Malsburg-Marzell Kometenjagd bei klirrender Kälte

Birgit-Cathrin Duval

Astronomie: Für Fotoaufnahmen fährt Achim Schaller bis auf den Gotthard in den Schweizer Alpen

Kometen sind für Astrofotografen wie seltene Briefmarken für Philatelisten. Um den C/2023 E3 vor die Linse zu bekommen, ist Achim Schaller bis nach Andermatt an den Gotthard gefahren.

Von Birgit-Cathrin Duval

Malsburg-Marzell. Achim Schaller hatte alles in seiner Sternwarte vorbereitet, um den grünen Kometen zu fotografieren. Die Bedingungen sind derzeit ideal: Er befindet sich nah an der Erde und ist relativ hell. Doch über der Sternwarte in Marzell hängt in den Nächten eine dichte Wolkendecke. Kurzentschlossen fährt Schaller am frühen Mittwochmorgen gegen 0.30 Uhr los Richtung Gotthard. Im Gepäck eine dicke Daunenjacke, Skihosen, Stativ, Computer, zwei Kameras und ein Sternentracker. Am Mittwochnachmittag sitzt er mit glänzenden Augen in der Stube in Marzell. Ob von der durchwachten Nacht oder der erfolgreichen Kometenjagd? Vermutlich beides.

Kometen sind besonders

„Ich hätte ihn schon gerne in der Sternwarte fotografiert“, erzählt Schaller. Als Hobbyastronom und Astrofotograf sind ihm im Juli 2020 eindrucksvolle Aufnahmen vom Kometen Neowise mit seinem langen Schweif auf dem Hochblauen gelungen. Dieser Komet hingegen ist alles andere als imposant. Mit bloßem Auge ist er kaum auszumachen, im Fernglas kann man ihn höchstens als verwaschenes Fleckchen erkennen. Man muss schon ein bisschen verrückt sein, um für einen verwaschenen Punkt in der tiefsten Nacht bis in die Schweizer Alpen zu fahren. Achim Schaller lacht. Für Astrofotografen sind Kometen was Besonderes. Sie tauchen plötzlich auf, werden heller oder verschwinden plötzlich wieder. „Man weiß nie, wie sie sich entwickeln.“ Genau das macht es so spannend. „Sonst sehen wir Astronomen ja immer dieselben Sterne, Planeten und Galaxien am Nachthimmel.“

Gegen 3 Uhr morgens kam Achim Schaller an seinem Beobachtungsstandort beim Gotthard Hospiz auf 1500 Metern an. Es war klirrend kalt bei minus 10 Grad, sternenklarem Himmel und Mondschein. „Ich legte mich noch eineinhalb Stunden ins Auto schlafen, bis der Mond untergegangen war,“ erzählt Schaller. Denn das Mondlicht ist so hell, dass es bei der Beobachtung und beim Fotografieren stört. Auf dem Stativ und Sternentracker (der die Erdrotation mitführt, da sonst die Sterne auf der Aufnahme als Striche erscheinen), befestigte Schaller zwei Kameras – eine spezielle Astrokamera und seine normale Fotokamera mit Teleobjektiven. Die Aufnahmen der Astrokamera wurden direkt in den Computer eingespeist.

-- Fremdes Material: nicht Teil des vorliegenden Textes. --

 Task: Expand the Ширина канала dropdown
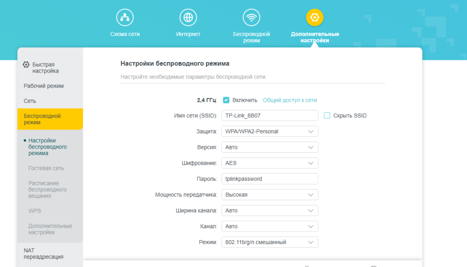pyautogui.click(x=270, y=211)
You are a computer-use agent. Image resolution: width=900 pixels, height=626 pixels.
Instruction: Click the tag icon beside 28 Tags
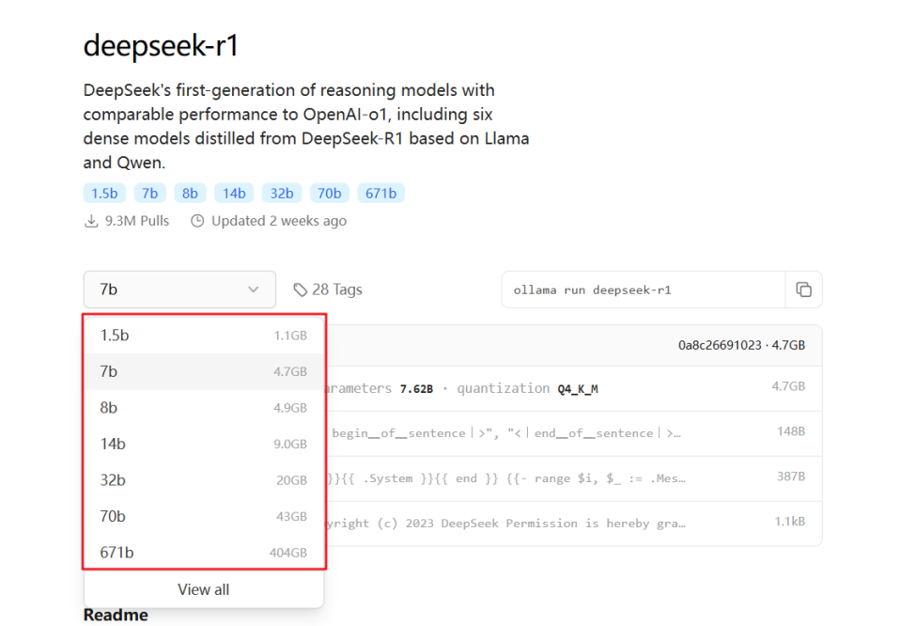tap(301, 290)
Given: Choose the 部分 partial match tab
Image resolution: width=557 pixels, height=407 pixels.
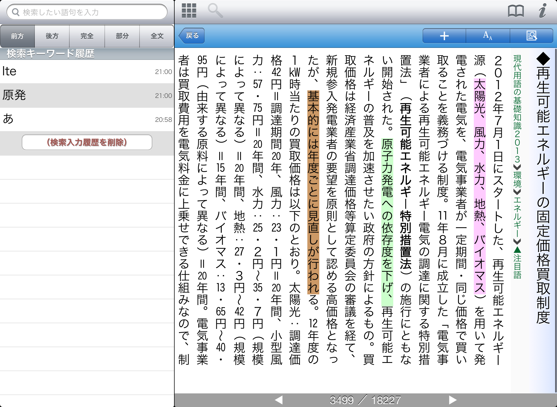Looking at the screenshot, I should [122, 36].

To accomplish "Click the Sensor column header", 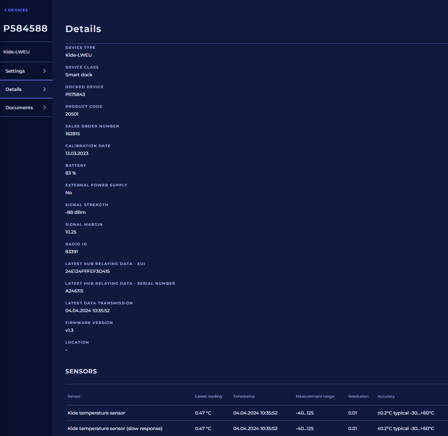I will click(74, 396).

„Für eine Aufnahme muss ich acht Minuten belichten.“ Allerdings stellte der Computer nach einer guten halben Stunde aufgrund der Kälte und erschöpftem Akku den Betrieb ein. Fotografiert hat Schaller zwischen 5.30 Uhr und 6 Uhr, bis die astronomische Dämmerung begann. „Alleine draußen bei Schnee und Kälte unter dem Sternenhimmel, das ist schon eine besondere Atmosphäre“, beschreibt er seine Eindrücke. Erst kurz vor 6 Uhr sei ihm ein Mann auf der Gassirunde mit seinem Hund begegnet.

Hoffen auf klaren Himmel

Rechtzeitig zu Arbeitsbeginn war der Software-Entwickler dann wieder zu Hause im Home-Office. Die zahlreichen Aufnahmen hat er nach der Arbeit dann mittels Software „gestackt“, um aus den vielen Einzelfotos ein Bild zu generieren, das den Kometen optimal abbildet.

Nun hofft er indes auf einen klaren Himmel über dem Kandertal. Denn in rund einer Woche wird der Mond nicht mehr stören und der Komet kann während der Abendstunden beobachtet werden. Dann, so hofft der Marzeller Astrofotograf, kann er den Kometen von seiner Sternwarte in seinem Garten aus jagen und muss nicht mehr in die Schweiz fahren.

Schallers Fotografien sind unter anderem auf der Webseite www.astrobin.com, einem sozialen Netzwerk für Astrofotografen und auf seiner Homepage www.stern warte-marzell.de zu finden.